Python Semantic Release uses :py:class:`semantic_release.ParsedCommit`
as the return type of a successful parse operation, and :py:class:`semantic_release.ParseError`
as the return type from an unsuccessful parse of a commit. :py:class:`semantic_release.ParsedCommit` is a `namedtuple`_ which has the following fields:

* bump: a :py:class:`semantic_release.LevelBump` indicating what type of change this commit introduces.
* type: the *type* of the commit as a string, per the commit message style. This is up to the
  parser to implement; for example, the :py:class:`semantic_release.commit_parser.EmojiCommitParser`
  parser fills this field with the emoji representing the most significant change for the commit.
  The field is named after the representation in the Angular commit specification.
* scope: The scope, as a string, parsed from the commit. Commit styles which do not have a meaningful
  concept of "scope" should fill this field with an empty string.
* descriptions: A list of paragraphs (strings) (delimited by a double-newline) from the commit message.
* breaking_descriptions: A list of paragraphs (strings) which are deemed to identify and describe
  breaking changes by the parser. An example would be a paragraph which begins with the text
  ``BREAKING CHANGE:``.
* commit: The original commit object that was parsed.

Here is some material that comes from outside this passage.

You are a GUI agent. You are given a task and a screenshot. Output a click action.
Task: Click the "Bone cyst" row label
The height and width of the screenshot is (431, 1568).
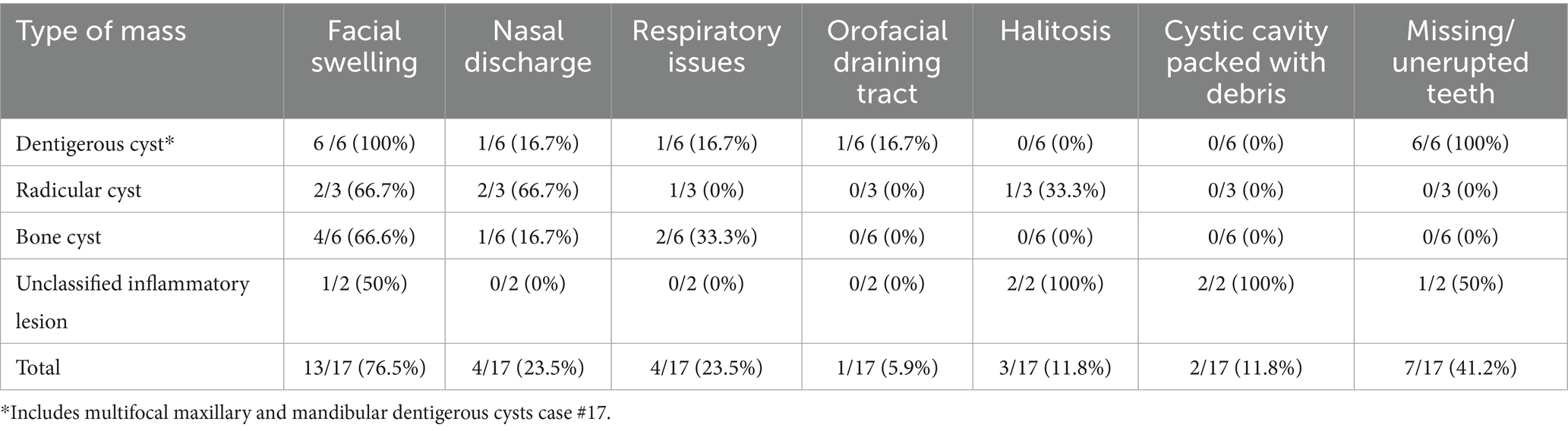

:py:class:`semantic_release.ParseError` is a `namedtuple`_ which has the following fields:

* commit: The original commit object that was parsed.
* error: A string with a meaningful error message as to why the commit parsing failed.

In addition, :py:class:`semantic_release.ParseError` implements an additional method, ``raise_error``.
This method raises a :py:class:`semantic_release.CommitParseError` with the message contained in the
``error`` field, as a convenience.

:py:class:`ParsedCommit` and :py:class:`ParseError` objects also make the following
attributes available, each implemented as a ``property`` which is computed, as a
convenience for template authors - therefore custom implementations should ensure
these properties can also be computed:

* message: the ``message`` attribute of the ``commit``; where the message is of type ``bytes``
  this should be decoded to a ``UTF-8`` string.
* hexsha: the ``hexsha`` attribute of the ``commit``, representing its hash.
* short_hash: the first 7 characters of the ``hexsha`` attribute of the ``commit``.

In Python Semantic Release, the class :py:class:`semantic_release.ParseResult`
is defined as ``ParseResultType[ParsedCommit, ParseError]``, as a convenient shorthand.

:py:class:`semantic_release.ParseResultType` is a generic type, which
is the ``Union`` of its two type parameters. One of the types in this union should be the
type returned on a successful parse of the ``commit``, while the other should be the
type returned on an unsuccessful parse of the ``commit``.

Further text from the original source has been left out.